Level K, a smart contract and decentralized application development company, has discovered a critical security weakness in the Ethereum blockchain. The vulnerability would have allowed an attacker to reward himself large amounts of GasToken when receiving Ethereum’s native cryptocurrency ETH. It is still not clear how many exchanges have been possibly affected by the bug. Also, there is no report that hackers have successfully exploited the weakness to mint GasToken.

According to a Medium post published Nov. 21; many exchanges have been notified privately about the vulnerability. The disclosure urged all the parties to review their logs to determine whether they have been affected by this attack. The disclosure reads in part:

“Many exchanges allow the withdrawal of Ethereum to arbitrary addresses with no gas usage limit. Since sending Ethereum to a contract address executes its fallback function, attackers can make these exchanges pay for arbitrary computation. This allows attackers to force exchanges to burn their own Ethereum on high transaction costs. Attackers may even benefit financially by mining TokenGas.”

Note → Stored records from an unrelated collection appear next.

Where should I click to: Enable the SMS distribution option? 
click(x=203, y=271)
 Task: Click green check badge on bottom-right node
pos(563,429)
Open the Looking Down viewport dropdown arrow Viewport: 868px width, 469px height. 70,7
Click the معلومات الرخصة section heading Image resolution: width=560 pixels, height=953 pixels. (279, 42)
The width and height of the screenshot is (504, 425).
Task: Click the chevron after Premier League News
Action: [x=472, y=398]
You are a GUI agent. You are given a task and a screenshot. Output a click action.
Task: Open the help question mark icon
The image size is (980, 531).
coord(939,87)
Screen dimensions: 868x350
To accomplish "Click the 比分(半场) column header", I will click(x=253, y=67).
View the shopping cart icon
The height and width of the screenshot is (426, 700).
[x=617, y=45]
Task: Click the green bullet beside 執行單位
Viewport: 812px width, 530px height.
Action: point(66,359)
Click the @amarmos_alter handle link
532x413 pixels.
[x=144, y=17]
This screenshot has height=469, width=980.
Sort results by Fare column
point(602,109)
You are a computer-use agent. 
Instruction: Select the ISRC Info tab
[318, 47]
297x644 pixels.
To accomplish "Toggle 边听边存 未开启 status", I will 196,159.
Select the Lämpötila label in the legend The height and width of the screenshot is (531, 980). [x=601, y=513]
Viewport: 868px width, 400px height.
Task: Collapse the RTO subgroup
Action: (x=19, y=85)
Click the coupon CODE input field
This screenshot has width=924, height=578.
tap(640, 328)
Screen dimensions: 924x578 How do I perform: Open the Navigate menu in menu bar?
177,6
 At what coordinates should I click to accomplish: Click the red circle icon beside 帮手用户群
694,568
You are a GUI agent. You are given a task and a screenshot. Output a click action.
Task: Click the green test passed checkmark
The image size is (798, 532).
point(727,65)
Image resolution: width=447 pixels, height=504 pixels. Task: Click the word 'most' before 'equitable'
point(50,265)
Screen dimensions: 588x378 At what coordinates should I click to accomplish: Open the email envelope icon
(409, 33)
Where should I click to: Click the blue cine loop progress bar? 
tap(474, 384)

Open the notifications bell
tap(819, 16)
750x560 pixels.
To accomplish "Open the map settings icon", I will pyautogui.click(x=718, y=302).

As per the report, an address can carry out arbitrary computations at the cost of the person who initiated the transaction, when ETH is sent to that address. Therefore, it would be possible for such an attack to become profitable for the dishonest party.

The disclosure also stated that this bug doesn’t affect exchanges that process Ethereum transactions. Only those who initiate Ethereum transactions are affected.

The researchers discovered the security vulnerability last month. They immediately notified the founders of GasToken, and several parties that could have been attacked by it.

The discovery of this vulnerability is a clear sign the blockchain is not as safe as people think. Early this year, a group unearthed a security weakness in crypto exchange Coinbase, which allowed bad actors to steal unlimited amount of ETH.